How is a blind person going to see the help point?

Correct me if I am incorrect (if you dare), but I thought that braille is only good if you know where it is. I suppose that they can guess but why would you bother? A train carriage is huge. The chance that they touch the right place when it's needed is just insanity.

Attn: The Librarians

You intrigue me.

Many parts of you were shit, but there was something about you. A certain... spark.

I may watch you and again to see if you get better.

Tuesday, October 30, 2007

The Drought Is Over

Well I'm pretty sure that my firstdate drought is over.

I was walking home from work last night when I went past this chick with a massive dog (not a metaphor, it was an actual dog). She was pretty cute, of course.

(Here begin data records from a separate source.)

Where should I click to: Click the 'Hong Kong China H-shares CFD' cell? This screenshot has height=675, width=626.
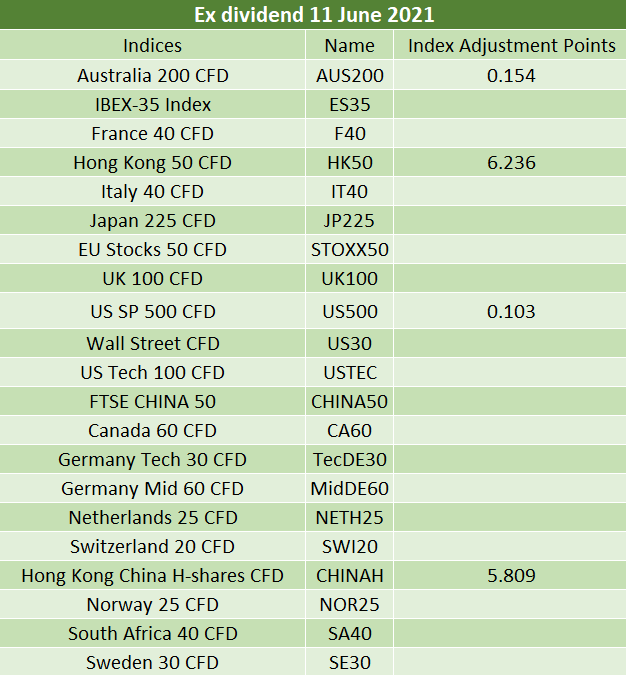(152, 575)
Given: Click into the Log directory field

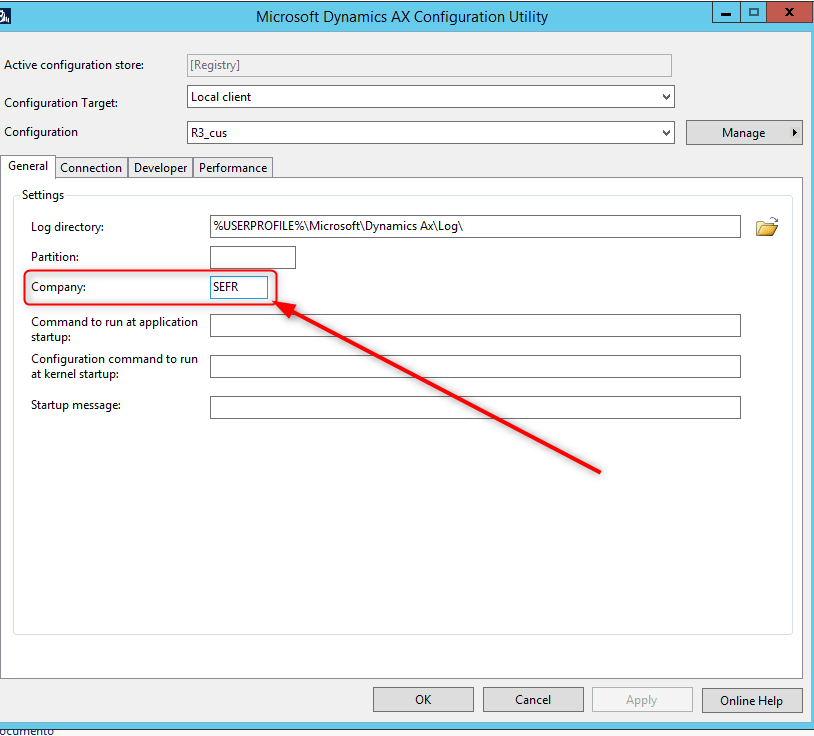Looking at the screenshot, I should coord(474,227).
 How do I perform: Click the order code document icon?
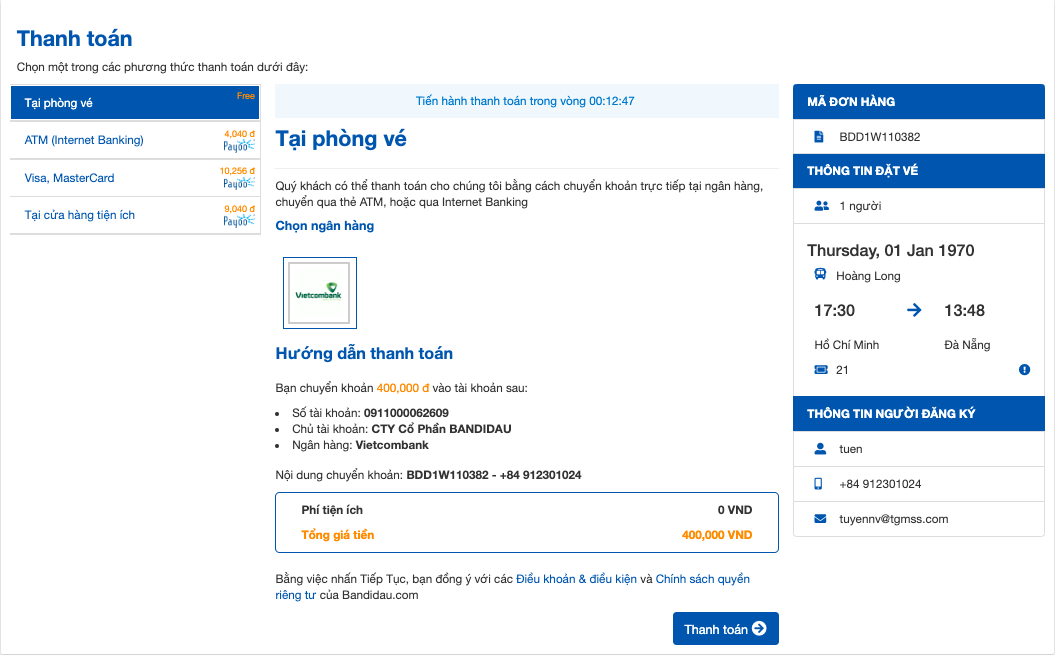(x=819, y=137)
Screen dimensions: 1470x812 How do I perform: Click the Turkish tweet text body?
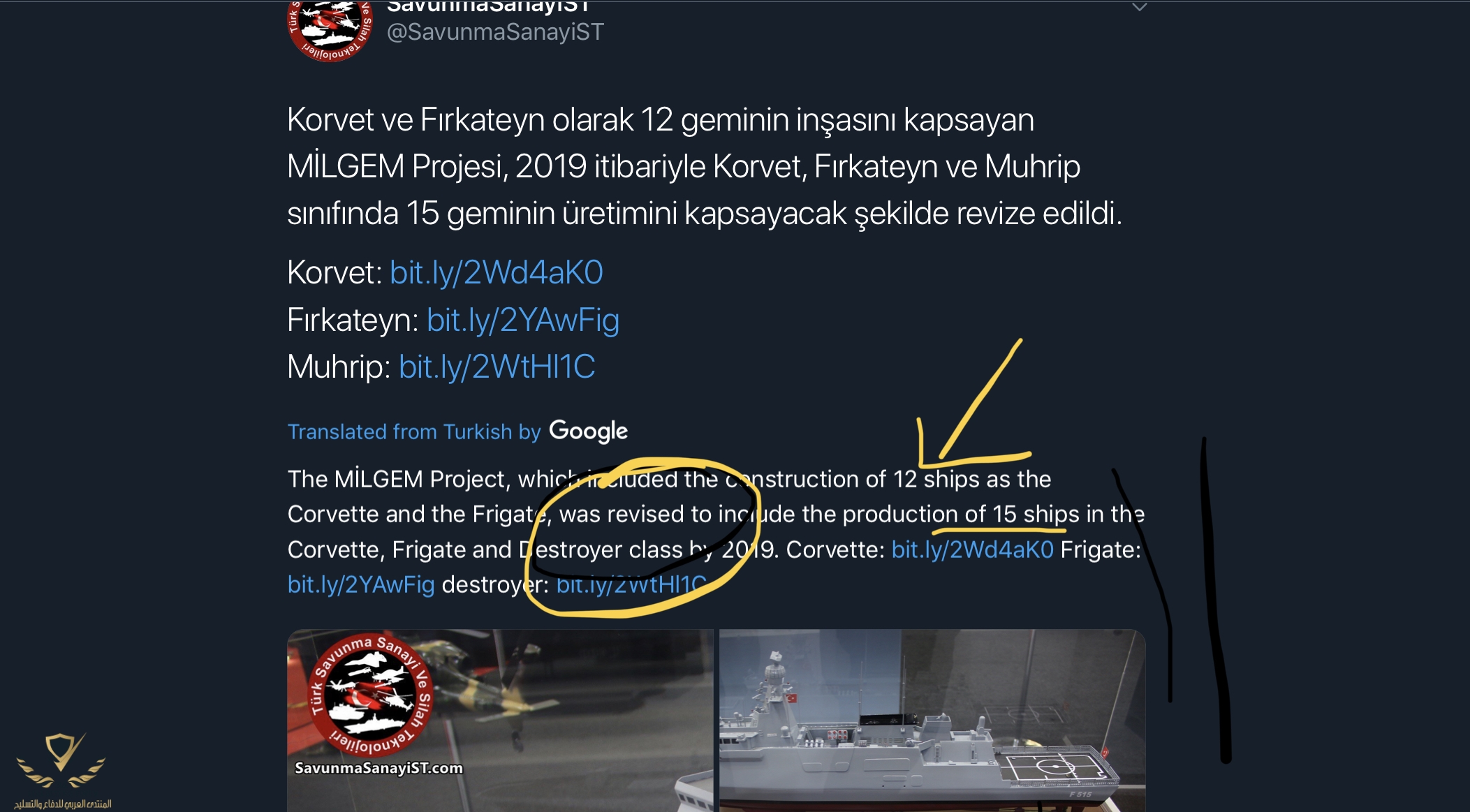coord(704,166)
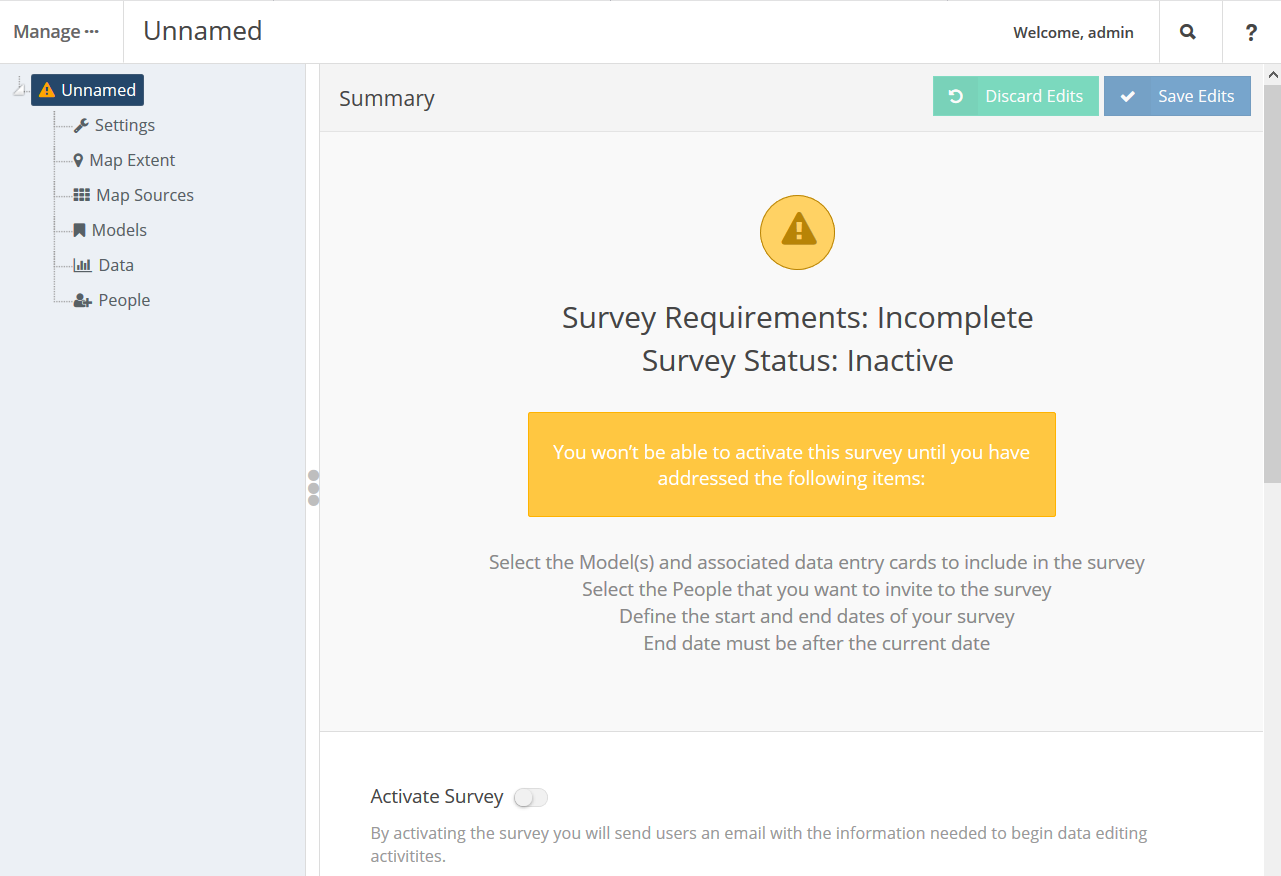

Anyway, I saw that the dog was quite large and said, in reference to how large the dog was, "well who is walking who?".

She giggled.

I'M IN!

I didn't give her my number or anything but I reckon I'll see her again or she'll use her dog to find me like a hound (of blood).

Okay so I'm thinking....

That alcohol helps me focus enough to write, and green tea gives me the edge I need without needing any of that pesky "sleep". So green tea cocktails will help me be a fucking creative genius for the 4 weeks I have off from work.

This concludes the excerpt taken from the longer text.